---------- QUOTED TEXT
Kafka on NFS

There is a general recommendation against running Apache Kafka on NFS storage. But the Jira tickets relating to this are closed resolved, so why is this still a recommendation? Surely using NFS on a nice big NAS that our storage team provide will make our Kafka cluster for log shipping nice and easy to maintain. The logs get queued locally if Kafka is down, performance isn’t a huge concern for this cluster, and we didn’t know how much this cluster would grow over time. So using these NFS exports seemed like an easy win - cheap storage, easily expandable in the future.

Running Kafka on this NFS mount did in fact run pretty well for quite some time. Kafka is pretty stable day-to-day, and so we never had to rebalance anything or delete any topics. That is until one day when we needed to expand the cluster to add some new brokers to be better prepared for some new large topics.

Adding new Kafka brokers to an existing cluster doesn’t actually do very much. It makes the brokers available for producers and consumers, but any existing topics will continue to be partitioned across the original brokers. Our two new brokers were sitting there quietly doing very little.

Unused brokers

We put together a little script that would perform the reallocation of partitions across the cluster. And immediately after running this we started seeing brokers crashing with errors about deleting data:

[2018-07-04 16:01:54,059] ERROR kafka.server.LogDirFailureChannel Error while deleting log for gaming_shared_combined_logs_raw-0 in dir /kafka/logs_cluster/data/node1

Restarting the broker brings it back online, but it dies again quite quickly. So what’s happening here?

With the broker back online, the partitions that haven’t yet been re-allocated now start moving. Kafka first creates a new copy of the partition on the destination broker, and then it deletes the extra copy on the old broker. This deletion is where the crash is happening, and it’s because of the way the NFS file system works.

Most Unix file systems allow for files to be deleted whilst they are open and being written to. We talk about file deletion, but really the operating system is only unlinking the pointer to the file in the file system and marking the space on disk as available. The application writing to the file will keep the handle open, and the disk space will only be reclaimed once this file handle is closed. No errors are generated at any point in this process, it is perfectly expected behaviour.
--------------------
---------- GIVEN RECORDS
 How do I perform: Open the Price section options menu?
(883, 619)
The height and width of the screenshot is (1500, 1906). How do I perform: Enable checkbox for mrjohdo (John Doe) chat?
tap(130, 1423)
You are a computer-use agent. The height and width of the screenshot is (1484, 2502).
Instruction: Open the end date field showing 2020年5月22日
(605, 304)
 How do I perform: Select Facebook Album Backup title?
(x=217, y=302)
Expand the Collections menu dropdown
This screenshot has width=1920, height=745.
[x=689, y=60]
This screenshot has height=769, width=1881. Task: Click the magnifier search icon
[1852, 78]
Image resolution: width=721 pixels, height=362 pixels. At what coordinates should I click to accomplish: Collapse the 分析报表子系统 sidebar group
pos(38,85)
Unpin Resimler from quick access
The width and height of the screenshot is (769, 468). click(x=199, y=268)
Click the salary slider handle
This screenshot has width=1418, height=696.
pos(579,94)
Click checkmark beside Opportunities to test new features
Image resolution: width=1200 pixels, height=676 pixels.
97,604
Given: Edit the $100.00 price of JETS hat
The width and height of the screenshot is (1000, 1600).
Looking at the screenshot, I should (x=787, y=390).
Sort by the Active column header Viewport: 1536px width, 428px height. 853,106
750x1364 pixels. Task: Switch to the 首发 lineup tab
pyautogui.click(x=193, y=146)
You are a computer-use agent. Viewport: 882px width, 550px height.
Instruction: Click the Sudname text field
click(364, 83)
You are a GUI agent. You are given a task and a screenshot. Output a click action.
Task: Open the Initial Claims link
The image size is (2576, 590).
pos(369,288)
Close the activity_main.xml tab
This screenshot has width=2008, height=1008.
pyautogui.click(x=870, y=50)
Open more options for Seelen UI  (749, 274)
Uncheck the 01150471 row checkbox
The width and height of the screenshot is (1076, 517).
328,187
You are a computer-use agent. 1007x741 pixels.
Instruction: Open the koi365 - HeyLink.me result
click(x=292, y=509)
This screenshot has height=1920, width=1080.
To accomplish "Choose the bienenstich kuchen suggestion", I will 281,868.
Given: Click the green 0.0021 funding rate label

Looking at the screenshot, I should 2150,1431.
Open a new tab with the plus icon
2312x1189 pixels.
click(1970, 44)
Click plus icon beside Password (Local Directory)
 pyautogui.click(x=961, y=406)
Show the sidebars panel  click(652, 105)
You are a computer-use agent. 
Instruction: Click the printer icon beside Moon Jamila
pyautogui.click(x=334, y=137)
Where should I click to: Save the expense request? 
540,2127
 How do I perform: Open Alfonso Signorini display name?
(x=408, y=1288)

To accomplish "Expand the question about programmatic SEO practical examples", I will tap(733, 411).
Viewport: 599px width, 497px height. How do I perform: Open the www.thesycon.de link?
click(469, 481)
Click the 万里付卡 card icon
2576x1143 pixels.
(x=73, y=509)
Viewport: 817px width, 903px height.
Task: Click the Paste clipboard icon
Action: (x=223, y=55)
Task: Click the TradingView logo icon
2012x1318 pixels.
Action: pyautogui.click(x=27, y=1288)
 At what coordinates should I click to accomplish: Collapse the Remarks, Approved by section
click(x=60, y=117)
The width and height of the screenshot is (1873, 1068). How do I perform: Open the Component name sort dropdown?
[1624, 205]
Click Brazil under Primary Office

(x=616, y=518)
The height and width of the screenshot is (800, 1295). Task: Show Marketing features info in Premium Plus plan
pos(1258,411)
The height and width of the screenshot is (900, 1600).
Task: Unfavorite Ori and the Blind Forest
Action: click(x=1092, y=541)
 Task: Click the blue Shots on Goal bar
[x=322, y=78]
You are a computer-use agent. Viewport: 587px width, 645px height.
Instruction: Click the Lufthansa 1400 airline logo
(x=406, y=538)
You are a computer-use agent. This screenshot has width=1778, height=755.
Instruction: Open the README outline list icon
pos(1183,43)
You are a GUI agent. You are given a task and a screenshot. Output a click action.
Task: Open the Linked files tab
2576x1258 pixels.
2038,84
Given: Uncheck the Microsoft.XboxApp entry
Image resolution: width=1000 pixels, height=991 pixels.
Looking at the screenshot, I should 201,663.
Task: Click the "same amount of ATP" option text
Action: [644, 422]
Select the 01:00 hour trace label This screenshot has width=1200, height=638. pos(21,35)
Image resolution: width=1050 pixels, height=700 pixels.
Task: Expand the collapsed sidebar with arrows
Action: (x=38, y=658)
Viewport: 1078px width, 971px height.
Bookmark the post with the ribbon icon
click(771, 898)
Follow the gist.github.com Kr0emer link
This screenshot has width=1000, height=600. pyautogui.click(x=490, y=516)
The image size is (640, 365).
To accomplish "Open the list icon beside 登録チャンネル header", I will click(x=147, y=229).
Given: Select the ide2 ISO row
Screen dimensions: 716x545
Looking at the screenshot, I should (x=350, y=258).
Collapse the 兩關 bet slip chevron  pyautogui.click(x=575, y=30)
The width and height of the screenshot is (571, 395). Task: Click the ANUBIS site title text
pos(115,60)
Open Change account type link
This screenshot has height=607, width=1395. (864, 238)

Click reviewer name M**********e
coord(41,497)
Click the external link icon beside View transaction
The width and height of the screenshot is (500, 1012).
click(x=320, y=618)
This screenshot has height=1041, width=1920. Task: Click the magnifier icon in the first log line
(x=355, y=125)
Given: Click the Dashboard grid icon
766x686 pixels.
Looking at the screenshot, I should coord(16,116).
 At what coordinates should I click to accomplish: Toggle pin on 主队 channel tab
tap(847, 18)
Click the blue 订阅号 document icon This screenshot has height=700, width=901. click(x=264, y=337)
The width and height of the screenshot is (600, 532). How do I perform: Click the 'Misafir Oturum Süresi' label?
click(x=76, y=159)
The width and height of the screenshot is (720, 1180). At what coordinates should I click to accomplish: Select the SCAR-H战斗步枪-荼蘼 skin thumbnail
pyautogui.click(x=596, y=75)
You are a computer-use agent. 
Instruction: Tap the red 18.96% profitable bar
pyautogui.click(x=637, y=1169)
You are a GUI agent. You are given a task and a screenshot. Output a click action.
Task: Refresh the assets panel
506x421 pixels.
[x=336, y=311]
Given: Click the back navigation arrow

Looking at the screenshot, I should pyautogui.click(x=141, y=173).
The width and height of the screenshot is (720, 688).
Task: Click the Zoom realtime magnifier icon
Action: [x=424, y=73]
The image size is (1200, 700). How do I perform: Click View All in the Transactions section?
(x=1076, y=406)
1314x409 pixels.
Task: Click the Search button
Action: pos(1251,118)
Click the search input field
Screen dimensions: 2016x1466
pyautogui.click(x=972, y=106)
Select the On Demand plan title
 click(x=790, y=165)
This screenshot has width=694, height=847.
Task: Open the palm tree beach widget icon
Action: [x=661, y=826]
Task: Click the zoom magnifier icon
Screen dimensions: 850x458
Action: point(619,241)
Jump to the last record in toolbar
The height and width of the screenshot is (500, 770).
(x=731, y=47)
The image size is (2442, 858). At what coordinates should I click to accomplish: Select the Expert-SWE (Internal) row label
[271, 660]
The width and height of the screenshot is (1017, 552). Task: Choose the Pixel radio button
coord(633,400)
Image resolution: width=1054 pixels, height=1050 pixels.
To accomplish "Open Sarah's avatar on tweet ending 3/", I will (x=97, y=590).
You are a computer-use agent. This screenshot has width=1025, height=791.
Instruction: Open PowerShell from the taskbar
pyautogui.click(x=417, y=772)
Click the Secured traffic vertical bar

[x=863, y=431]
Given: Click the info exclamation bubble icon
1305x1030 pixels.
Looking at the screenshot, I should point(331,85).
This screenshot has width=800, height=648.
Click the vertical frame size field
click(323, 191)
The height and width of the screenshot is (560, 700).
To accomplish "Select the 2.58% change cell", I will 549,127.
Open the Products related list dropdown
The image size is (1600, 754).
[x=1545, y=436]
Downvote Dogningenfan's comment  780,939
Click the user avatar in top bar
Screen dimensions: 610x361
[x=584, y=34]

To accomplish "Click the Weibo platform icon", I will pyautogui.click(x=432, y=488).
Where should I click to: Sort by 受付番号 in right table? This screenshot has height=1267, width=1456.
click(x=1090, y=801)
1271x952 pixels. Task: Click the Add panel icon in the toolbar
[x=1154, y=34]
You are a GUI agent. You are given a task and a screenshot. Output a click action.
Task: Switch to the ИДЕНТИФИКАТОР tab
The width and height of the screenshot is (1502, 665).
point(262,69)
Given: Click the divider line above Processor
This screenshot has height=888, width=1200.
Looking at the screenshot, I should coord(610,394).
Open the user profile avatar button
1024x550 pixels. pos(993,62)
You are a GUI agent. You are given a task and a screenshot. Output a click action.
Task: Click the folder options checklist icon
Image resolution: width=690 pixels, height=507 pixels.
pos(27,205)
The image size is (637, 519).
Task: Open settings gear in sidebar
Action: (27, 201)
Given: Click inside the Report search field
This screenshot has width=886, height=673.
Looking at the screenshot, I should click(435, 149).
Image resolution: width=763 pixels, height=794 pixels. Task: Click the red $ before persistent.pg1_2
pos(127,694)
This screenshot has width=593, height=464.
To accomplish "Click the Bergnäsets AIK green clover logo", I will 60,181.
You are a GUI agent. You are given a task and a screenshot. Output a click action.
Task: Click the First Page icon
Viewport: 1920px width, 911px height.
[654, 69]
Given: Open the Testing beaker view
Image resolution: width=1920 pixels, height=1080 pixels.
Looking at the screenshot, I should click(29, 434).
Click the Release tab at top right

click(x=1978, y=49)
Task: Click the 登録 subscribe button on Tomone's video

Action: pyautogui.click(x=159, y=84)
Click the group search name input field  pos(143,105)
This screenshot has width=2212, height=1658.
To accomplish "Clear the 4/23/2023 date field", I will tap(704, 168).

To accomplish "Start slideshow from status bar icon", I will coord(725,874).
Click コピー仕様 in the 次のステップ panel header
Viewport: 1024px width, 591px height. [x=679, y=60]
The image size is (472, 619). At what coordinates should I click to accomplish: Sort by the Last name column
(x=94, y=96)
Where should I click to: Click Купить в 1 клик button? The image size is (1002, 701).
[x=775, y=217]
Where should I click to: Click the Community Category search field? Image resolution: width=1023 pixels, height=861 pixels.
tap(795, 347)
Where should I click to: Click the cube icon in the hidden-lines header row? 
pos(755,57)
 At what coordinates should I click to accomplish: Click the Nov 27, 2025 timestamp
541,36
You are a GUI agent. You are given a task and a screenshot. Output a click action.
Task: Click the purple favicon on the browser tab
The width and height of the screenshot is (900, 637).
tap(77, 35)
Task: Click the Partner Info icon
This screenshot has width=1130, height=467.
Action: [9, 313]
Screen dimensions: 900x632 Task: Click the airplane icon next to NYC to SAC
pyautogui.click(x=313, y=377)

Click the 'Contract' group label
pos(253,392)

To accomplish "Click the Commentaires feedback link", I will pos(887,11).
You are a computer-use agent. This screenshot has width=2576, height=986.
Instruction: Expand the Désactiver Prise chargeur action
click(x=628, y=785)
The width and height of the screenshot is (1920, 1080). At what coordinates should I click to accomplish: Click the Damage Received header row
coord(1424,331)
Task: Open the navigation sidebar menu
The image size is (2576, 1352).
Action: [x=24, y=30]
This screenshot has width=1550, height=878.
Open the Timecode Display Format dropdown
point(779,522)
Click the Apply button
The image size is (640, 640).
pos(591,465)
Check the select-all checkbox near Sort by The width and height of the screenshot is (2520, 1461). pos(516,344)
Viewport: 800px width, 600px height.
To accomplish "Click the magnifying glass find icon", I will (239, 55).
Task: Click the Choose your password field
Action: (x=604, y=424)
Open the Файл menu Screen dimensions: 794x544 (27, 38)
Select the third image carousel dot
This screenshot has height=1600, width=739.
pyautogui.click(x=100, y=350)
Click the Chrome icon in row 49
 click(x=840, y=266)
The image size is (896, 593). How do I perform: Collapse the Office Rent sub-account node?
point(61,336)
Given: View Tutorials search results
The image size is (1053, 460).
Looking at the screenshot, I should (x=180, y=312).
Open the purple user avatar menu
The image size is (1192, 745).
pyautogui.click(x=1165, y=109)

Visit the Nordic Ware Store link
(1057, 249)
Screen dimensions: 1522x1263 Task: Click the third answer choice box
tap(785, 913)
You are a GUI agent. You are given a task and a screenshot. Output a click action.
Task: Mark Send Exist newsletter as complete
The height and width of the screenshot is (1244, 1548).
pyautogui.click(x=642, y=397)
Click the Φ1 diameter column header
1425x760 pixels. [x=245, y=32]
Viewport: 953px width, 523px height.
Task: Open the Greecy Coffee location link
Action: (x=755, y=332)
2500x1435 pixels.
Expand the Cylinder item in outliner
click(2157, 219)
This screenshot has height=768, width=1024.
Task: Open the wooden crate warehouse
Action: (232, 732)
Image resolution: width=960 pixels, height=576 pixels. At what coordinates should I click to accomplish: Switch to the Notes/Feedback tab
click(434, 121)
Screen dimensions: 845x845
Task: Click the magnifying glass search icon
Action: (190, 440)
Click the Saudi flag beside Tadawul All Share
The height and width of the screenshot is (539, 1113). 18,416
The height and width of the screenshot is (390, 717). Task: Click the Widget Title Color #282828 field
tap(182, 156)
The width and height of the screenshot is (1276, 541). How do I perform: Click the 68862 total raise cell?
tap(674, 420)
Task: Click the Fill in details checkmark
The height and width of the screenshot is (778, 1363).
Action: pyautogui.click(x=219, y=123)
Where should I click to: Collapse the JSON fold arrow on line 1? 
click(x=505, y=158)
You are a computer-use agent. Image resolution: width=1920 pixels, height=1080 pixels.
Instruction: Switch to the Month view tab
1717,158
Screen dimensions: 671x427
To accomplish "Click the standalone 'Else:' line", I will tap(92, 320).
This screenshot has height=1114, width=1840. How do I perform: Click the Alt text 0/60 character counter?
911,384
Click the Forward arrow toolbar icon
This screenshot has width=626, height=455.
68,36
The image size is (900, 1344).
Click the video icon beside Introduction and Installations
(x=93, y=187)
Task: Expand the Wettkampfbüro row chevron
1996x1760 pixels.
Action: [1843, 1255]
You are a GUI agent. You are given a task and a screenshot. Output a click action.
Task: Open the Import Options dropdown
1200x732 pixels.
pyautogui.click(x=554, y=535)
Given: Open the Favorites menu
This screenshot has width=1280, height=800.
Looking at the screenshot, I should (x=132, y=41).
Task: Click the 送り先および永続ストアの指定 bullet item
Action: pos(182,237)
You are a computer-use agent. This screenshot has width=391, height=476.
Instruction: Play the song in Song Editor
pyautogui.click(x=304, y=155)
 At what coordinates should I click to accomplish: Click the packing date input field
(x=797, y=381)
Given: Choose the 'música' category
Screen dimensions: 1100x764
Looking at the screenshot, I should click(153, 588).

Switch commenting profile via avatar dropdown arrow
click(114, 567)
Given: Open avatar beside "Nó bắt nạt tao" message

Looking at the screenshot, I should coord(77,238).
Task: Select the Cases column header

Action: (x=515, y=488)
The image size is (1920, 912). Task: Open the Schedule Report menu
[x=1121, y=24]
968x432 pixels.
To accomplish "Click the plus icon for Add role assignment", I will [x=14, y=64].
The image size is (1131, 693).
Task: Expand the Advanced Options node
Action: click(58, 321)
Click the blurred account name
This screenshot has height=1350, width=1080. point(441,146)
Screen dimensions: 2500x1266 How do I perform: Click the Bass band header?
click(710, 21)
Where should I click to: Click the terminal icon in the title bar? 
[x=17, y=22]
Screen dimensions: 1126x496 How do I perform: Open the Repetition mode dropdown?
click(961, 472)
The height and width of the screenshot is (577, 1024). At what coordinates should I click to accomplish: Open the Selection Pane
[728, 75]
--------------------
* WHAT IS BEING ASKED *
Proceed with the Kafka-on-NFS piece, picking up right after its final sentence.

* ANSWER TO THE EXERCISE *
NFS mounts behave differently. Because of the design of the NFS protocol, there is no way for a file to be deleted from the name space but still remain in use by an application. Thus NFS clients have to emulate this using what already exists in the protocol. If an open file is unlinked, an NFS client renames it to a special name that looks like “.nfsXXXXX”. This “hides” the file while it remains in use. This is known as a “silly rename.”

Directories containing these “silly rename” files cannot be deleted, and you get a device not ready error when you try. Kafka stores partitions as directories with data files inside, and it doesn’t bother freeing up the file handle before unlinking it. Which is why we get the crash. On the next start the broker knows it didn’t stop cleanly, so the first step is to re-index the data files it has on disk and remove the files and partitions it no longer needs; at this point the files are not open, and so can be cleanly deleted.

After many restarts of crashed Kafka brokers our cluster is back online and partitions are more evenly allocated.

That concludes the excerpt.